Ethical Hacker Returns $190K to Renegade Protocol Following Security Breach
An ethical hacker has given back $190,000 to the Arbitrum-based dark pool protocol Renegade just hours after exploiting a vulnerability in one of its deployment smart contracts.
According to the Renegade.fi protocol's development team, an ethical hacker has returned approximately $190,000 following the exploitation of one of its decentralized dark pools on Arbitrum. The individual complied with an onchain request to give back 90% of the exploited assets.
The protocol confirmed the funds' recovery on Sunday following an alert from blockchain analytics platform Blockaid, which detected the $209,000 security breach at 8:27 am UTC. The individual exploited a vulnerability by introducing malicious code into a defective function connected to its V1 Arbitrum dark pool, successfully extracting 27 different ERC-20 tokens.
According to data available on Arbiscan, the Arbitrum blockchain explorer, the ethical hacker transferred roughly $190,000 back to the Arbitrum wallet address "0xE4A…5CFBE." The returned assets consisted of $84,370 in USDC (USDC), $27,885 worth of wrapped Bitcoin, and $23,950 in wrapped Ether.
Ethical hackers have increasingly become vital players in combating malicious actors who persistently target crypto protocols, even as security protocols have been reinforced in recent years.
Several industry-wide efforts, such as the Safe Harbor framework established by the Security Alliance, a crypto security nonprofit organization, have been created to allow ethical hackers to temporarily secure vulnerable funds while receiving legal protection.
Through an onchain communication, Renegade requested that the hacker give back 90% of the exploited assets and retain the remaining 10% as a "whitehat bounty" in order to avoid potential "civil or criminal action."
Within 45 minutes, the ethical hacker transferred back over 90% of the exploited assets and responded to the onchain communication by explaining that the action was motivated by a desire to safeguard DeFi users:
"I've seen a lot of contempt toward my actions. Although I understand that what I did was not ethical, in the current DeFi cybersecurity, I believe this was the best solution to protect users' funds and ensure their safety."

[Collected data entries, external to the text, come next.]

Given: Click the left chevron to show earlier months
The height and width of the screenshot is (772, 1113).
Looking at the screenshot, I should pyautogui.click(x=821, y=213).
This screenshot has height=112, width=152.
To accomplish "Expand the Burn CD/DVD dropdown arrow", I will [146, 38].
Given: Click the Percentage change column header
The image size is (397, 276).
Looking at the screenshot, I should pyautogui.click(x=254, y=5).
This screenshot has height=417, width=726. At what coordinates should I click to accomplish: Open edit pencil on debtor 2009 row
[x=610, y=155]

The ethical hacker further suggested that Renegade needs to strengthen its security infrastructure, noting that the exploited vulnerability was "tooooo simple and bad."

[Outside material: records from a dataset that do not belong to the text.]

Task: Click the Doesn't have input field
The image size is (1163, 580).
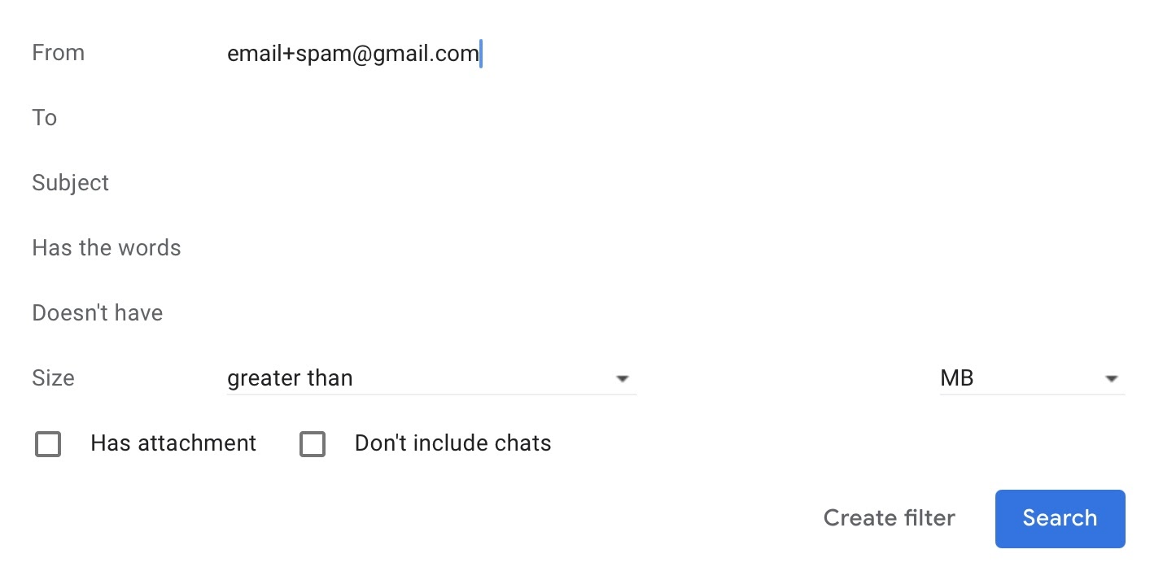Action: point(676,314)
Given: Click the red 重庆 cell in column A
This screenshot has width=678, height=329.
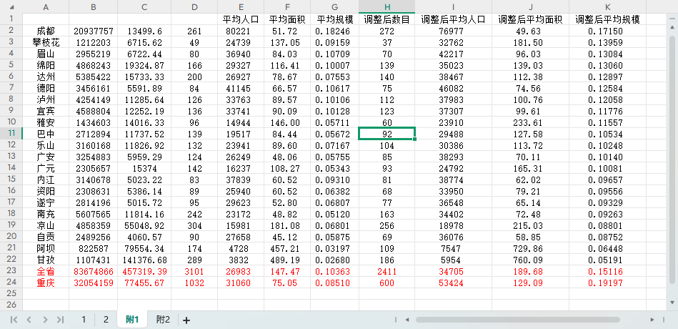Looking at the screenshot, I should pyautogui.click(x=46, y=283).
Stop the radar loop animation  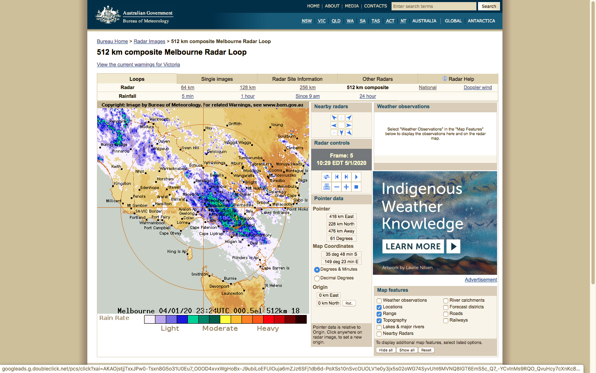pos(356,187)
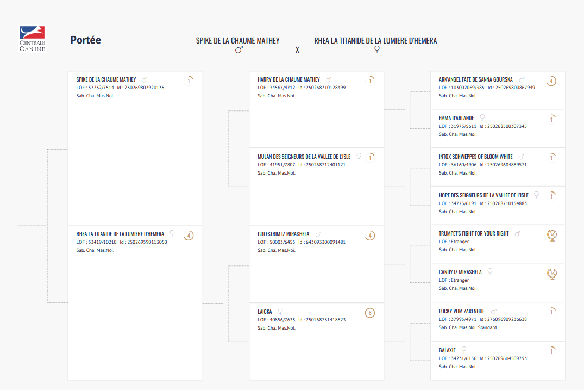Click the male symbol under SPIKE DE LA CHAUME MATHEY header
The width and height of the screenshot is (584, 390).
pos(238,49)
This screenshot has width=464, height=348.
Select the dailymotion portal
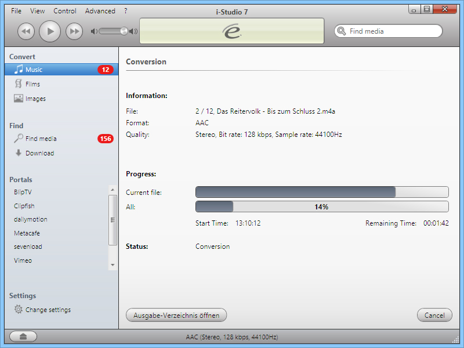[31, 219]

They emphasized that North Korean state-backed hackers "would never come to negotiate," they added.
According to Renegade, the security breach seems to have stemmed from deployment code that neglected to designate an explicit owner and from a defective migration during a software update in April 2025. This allowed any individual to modify the smart contract associated with its V1 Arbitrum dark pool.
Dark pools function as private trading venues that facilitate large-scale transactions without revealing their details to, or affecting, the wider market.
Renegade stated that it plans to release a post-mortem report containing a "full root-cause analysis" that will detail the security incident.
According to Renegade, it will provide full compensation to impacted users, noting that the V1 Arbitrum dark pool handled only 7% of its total trading volume and that it plans to reach out to the "small number of affected users directly."